__Your objective__: Set out every line of the records below as a JSON list of strings, one string per line, and leave out the blank lines.
■ ■ ■
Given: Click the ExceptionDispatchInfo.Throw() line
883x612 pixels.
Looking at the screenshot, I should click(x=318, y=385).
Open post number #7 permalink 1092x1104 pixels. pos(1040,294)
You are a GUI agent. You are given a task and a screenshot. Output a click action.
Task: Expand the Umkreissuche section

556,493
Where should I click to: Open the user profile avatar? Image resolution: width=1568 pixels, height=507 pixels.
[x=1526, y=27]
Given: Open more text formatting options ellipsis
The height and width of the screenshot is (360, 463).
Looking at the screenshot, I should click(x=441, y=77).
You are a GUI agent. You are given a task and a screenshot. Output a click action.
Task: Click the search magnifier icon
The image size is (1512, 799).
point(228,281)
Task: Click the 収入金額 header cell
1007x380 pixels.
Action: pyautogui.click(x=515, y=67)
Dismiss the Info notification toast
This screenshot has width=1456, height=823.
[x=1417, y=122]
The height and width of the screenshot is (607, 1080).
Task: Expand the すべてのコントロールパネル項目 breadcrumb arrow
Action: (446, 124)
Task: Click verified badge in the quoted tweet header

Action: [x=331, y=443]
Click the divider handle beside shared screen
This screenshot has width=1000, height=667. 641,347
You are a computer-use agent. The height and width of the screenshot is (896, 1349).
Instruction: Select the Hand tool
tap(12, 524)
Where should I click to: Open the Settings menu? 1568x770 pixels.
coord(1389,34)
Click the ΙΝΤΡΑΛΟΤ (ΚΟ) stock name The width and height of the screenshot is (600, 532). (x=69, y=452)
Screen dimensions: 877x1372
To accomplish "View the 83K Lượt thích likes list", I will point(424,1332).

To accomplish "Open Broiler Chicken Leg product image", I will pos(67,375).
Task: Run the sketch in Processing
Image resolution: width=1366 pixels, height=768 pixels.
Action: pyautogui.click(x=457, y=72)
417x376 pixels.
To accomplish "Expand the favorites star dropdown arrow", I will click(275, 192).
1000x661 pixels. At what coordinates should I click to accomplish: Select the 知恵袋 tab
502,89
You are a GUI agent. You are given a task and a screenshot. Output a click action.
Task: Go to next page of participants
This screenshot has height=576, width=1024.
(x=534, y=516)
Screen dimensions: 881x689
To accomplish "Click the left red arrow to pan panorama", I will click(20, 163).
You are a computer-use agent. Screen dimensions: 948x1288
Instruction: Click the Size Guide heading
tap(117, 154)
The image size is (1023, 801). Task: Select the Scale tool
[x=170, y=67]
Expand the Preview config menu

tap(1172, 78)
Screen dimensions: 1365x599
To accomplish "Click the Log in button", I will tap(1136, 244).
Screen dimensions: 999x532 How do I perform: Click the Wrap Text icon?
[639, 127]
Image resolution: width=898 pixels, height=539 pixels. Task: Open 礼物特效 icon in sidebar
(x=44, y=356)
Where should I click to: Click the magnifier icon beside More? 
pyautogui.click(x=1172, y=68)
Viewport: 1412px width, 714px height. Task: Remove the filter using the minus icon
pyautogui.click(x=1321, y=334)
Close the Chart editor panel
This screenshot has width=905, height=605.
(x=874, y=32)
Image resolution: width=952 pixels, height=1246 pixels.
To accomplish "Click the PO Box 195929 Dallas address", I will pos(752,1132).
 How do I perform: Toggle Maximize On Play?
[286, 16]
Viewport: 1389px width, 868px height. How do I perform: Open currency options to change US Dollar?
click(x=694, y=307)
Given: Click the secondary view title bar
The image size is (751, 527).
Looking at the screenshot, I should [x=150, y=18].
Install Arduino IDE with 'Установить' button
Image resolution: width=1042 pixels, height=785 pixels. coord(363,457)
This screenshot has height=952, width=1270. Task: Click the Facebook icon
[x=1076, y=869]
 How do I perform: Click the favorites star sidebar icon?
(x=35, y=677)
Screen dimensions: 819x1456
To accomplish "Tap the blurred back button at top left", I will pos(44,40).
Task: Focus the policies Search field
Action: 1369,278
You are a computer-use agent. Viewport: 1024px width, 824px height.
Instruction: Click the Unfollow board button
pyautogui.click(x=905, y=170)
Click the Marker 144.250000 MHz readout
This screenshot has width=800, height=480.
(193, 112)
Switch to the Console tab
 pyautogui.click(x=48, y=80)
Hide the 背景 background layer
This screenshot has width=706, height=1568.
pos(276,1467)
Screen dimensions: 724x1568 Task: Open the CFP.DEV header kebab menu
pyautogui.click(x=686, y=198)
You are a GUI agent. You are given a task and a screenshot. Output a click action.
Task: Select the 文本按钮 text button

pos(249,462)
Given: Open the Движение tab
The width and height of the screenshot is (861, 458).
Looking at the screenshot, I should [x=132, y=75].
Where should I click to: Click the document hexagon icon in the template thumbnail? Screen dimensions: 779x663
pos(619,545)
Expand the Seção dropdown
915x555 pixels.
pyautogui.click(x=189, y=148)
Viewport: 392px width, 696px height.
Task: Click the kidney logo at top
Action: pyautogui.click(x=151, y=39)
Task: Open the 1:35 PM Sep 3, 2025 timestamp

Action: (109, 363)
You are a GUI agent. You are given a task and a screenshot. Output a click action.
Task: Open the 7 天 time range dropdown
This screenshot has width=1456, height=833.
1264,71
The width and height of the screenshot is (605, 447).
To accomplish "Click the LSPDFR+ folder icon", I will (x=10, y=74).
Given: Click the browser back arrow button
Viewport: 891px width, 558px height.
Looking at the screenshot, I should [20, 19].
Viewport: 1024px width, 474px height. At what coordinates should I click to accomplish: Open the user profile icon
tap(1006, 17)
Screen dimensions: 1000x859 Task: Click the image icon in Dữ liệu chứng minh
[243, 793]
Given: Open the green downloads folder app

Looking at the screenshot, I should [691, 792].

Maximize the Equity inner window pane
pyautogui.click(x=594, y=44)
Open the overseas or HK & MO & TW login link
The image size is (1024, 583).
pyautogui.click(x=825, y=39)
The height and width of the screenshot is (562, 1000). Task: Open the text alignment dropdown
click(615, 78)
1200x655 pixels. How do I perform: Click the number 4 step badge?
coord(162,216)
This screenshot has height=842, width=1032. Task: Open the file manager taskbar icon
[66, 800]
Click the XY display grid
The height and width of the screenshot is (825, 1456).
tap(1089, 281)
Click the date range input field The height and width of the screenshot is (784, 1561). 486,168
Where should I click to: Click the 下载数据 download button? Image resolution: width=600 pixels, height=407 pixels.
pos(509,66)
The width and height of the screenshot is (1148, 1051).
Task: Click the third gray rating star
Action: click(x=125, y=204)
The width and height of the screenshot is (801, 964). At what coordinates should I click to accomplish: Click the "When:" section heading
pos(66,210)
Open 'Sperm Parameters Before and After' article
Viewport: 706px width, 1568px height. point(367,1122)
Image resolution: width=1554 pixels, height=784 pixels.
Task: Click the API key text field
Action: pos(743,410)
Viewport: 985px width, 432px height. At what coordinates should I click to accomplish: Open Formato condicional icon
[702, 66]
■ ■ ■
__Response to this task__:
[
  "Given: Click the ExceptionDispatchInfo.Throw() line",
  "883x612 pixels.",
  "Looking at the screenshot, I should click(x=318, y=385).",
  "Open post number #7 permalink 1092x1104 pixels. pos(1040,294)",
  "You are a GUI agent. You are given a task and a screenshot. Output a click action.",
  "Task: Expand the Umkreissuche section",
  "556,493",
  "Where should I click to: Open the user profile avatar? Image resolution: width=1568 pixels, height=507 pixels.",
  "[x=1526, y=27]",
  "Given: Open more text formatting options ellipsis",
  "The height and width of the screenshot is (360, 463).",
  "Looking at the screenshot, I should click(x=441, y=77).",
  "You are a GUI agent. You are given a task and a screenshot. Output a click action.",
  "Task: Click the search magnifier icon",
  "The image size is (1512, 799).",
  "point(228,281)",
  "Task: Click the 収入金額 header cell",
  "1007x380 pixels.",
  "Action: pyautogui.click(x=515, y=67)",
  "Dismiss the Info notification toast",
  "This screenshot has width=1456, height=823.",
  "[x=1417, y=122]",
  "The height and width of the screenshot is (607, 1080).",
  "Task: Expand the すべてのコントロールパネル項目 breadcrumb arrow",
  "Action: (446, 124)",
  "Task: Click verified badge in the quoted tweet header",
  "Action: [x=331, y=443]",
  "Click the divider handle beside shared screen",
  "This screenshot has width=1000, height=667. 641,347",
  "You are a computer-use agent. The height and width of the screenshot is (896, 1349).",
  "Instruction: Select the Hand tool",
  "tap(12, 524)",
  "Where should I click to: Open the Settings menu? 1568x770 pixels.",
  "coord(1389,34)",
  "Click the ΙΝΤΡΑΛΟΤ (ΚΟ) stock name The width and height of the screenshot is (600, 532). (x=69, y=452)",
  "Screen dimensions: 877x1372",
  "To accomplish \"View the 83K Lượt thích likes list\", I will point(424,1332).",
  "To accomplish \"Open Broiler Chicken Leg product image\", I will pos(67,375).",
  "Task: Run the sketch in Processing",
  "Image resolution: width=1366 pixels, height=768 pixels.",
  "Action: pyautogui.click(x=457, y=72)",
  "417x376 pixels.",
  "To accomplish \"Expand the favorites star dropdown arrow\", I will click(275, 192).",
  "1000x661 pixels. At what coordinates should I click to accomplish: Select the 知恵袋 tab",
  "502,89",
  "You are a GUI agent. You are given a task and a screenshot. Output a click action.",
  "Task: Go to next page of participants",
  "This screenshot has height=576, width=1024.",
  "(x=534, y=516)",
  "Screen dimensions: 881x689",
  "To accomplish \"Click the left red arrow to pan panorama\", I will click(20, 163).",
  "You are a computer-use agent. Screen dimensions: 948x1288",
  "Instruction: Click the Size Guide heading",
  "tap(117, 154)",
  "The image size is (1023, 801). Task: Select the Scale tool",
  "[x=170, y=67]",
  "Expand the Preview config menu",
  "tap(1172, 78)",
  "Screen dimensions: 1365x599",
  "To accomplish \"Click the Log in button\", I will tap(1136, 244).",
  "Screen dimensions: 999x532 How do I perform: Click the Wrap Text icon?",
  "[639, 127]",
  "Image resolution: width=898 pixels, height=539 pixels. Task: Open 礼物特效 icon in sidebar",
  "(x=44, y=356)",
  "Where should I click to: Click the magnifier icon beside More? ",
  "pyautogui.click(x=1172, y=68)",
  "Viewport: 1412px width, 714px height. Task: Remove the filter using the minus icon",
  "pyautogui.click(x=1321, y=334)",
  "Close the Chart editor panel",
  "This screenshot has width=905, height=605.",
  "(x=874, y=32)",
  "Image resolution: width=952 pixels, height=1246 pixels.",
  "To accomplish \"Click the PO Box 195929 Dallas address\", I will pos(752,1132).",
  " How do I perform: Toggle Maximize On Play?",
  "[286, 16]",
  "Viewport: 1389px width, 868px height. How do I perform: Open currency options to change US Dollar?",
  "click(x=694, y=307)",
  "Given: Click the secondary view title bar",
  "The image size is (751, 527).",
  "Looking at the screenshot, I should [x=150, y=18].",
  "Install Arduino IDE with 'Установить' button",
  "Image resolution: width=1042 pixels, height=785 pixels. coord(363,457)",
  "This screenshot has height=952, width=1270. Task: Click the Facebook icon",
  "[x=1076, y=869]",
  " How do I perform: Click the favorites star sidebar icon?",
  "(x=35, y=677)",
  "Screen dimensions: 819x1456",
  "To accomplish \"Tap the blurred back button at top left\", I will pos(44,40).",
  "Task: Focus the policies Search field",
  "Action: 1369,278",
  "You are a computer-use agent. Viewport: 1024px width, 824px height.",
  "Instruction: Click the Unfollow board button",
  "pyautogui.click(x=905, y=170)",
  "Click the Marker 144.250000 MHz readout",
  "This screenshot has width=800, height=480.",
  "(193, 112)",
  "Switch to the Console tab",
  " pyautogui.click(x=48, y=80)",
  "Hide the 背景 background layer",
  "This screenshot has width=706, height=1568.",
  "pos(276,1467)",
  "Screen dimensions: 724x1568 Task: Open the CFP.DEV header kebab menu",
  "pyautogui.click(x=686, y=198)",
  "You are a GUI agent. You are given a task and a screenshot. Output a click action.",
  "Task: Select the 文本按钮 text button",
  "pos(249,462)",
  "Given: Open the Движение tab",
  "The width and height of the screenshot is (861, 458).",
  "Looking at the screenshot, I should [x=132, y=75].",
  "Where should I click to: Click the document hexagon icon in the template thumbnail? Screen dimensions: 779x663",
  "pos(619,545)",
  "Expand the Seção dropdown",
  "915x555 pixels.",
  "pyautogui.click(x=189, y=148)",
  "Viewport: 392px width, 696px height.",
  "Task: Click the kidney logo at top",
  "Action: pyautogui.click(x=151, y=39)",
  "Task: Open the 1:35 PM Sep 3, 2025 timestamp",
  "Action: (109, 363)",
  "You are a GUI agent. You are given a task and a screenshot. Output a click action.",
  "Task: Open the 7 天 time range dropdown",
  "This screenshot has width=1456, height=833.",
  "1264,71",
  "The width and height of the screenshot is (605, 447).",
  "To accomplish \"Click the LSPDFR+ folder icon\", I will (x=10, y=74).",
  "Given: Click the browser back arrow button",
  "Viewport: 891px width, 558px height.",
  "Looking at the screenshot, I should [20, 19].",
  "Viewport: 1024px width, 474px height. At what coordinates should I click to accomplish: Open the user profile icon",
  "tap(1006, 17)",
  "Screen dimensions: 1000x859 Task: Click the image icon in Dữ liệu chứng minh",
  "[243, 793]",
  "Given: Open the green downloads folder app",
  "Looking at the screenshot, I should [691, 792].",
  "Maximize the Equity inner window pane",
  "pyautogui.click(x=594, y=44)",
  "Open the overseas or HK & MO & TW login link",
  "The image size is (1024, 583).",
  "pyautogui.click(x=825, y=39)",
  "The height and width of the screenshot is (562, 1000). Task: Open the text alignment dropdown",
  "click(615, 78)",
  "1200x655 pixels. How do I perform: Click the number 4 step badge?",
  "coord(162,216)",
  "This screenshot has height=842, width=1032. Task: Open the file manager taskbar icon",
  "[66, 800]",
  "Click the XY display grid",
  "The height and width of the screenshot is (825, 1456).",
  "tap(1089, 281)",
  "Click the date range input field The height and width of the screenshot is (784, 1561). 486,168",
  "Where should I click to: Click the 下载数据 download button? Image resolution: width=600 pixels, height=407 pixels.",
  "pos(509,66)",
  "The width and height of the screenshot is (1148, 1051).",
  "Task: Click the third gray rating star",
  "Action: click(x=125, y=204)",
  "The width and height of the screenshot is (801, 964). At what coordinates should I click to accomplish: Click the \"When:\" section heading",
  "pos(66,210)",
  "Open 'Sperm Parameters Before and After' article",
  "Viewport: 706px width, 1568px height. point(367,1122)",
  "Image resolution: width=1554 pixels, height=784 pixels.",
  "Task: Click the API key text field",
  "Action: pos(743,410)",
  "Viewport: 985px width, 432px height. At what coordinates should I click to accomplish: Open Formato condicional icon",
  "[702, 66]"
]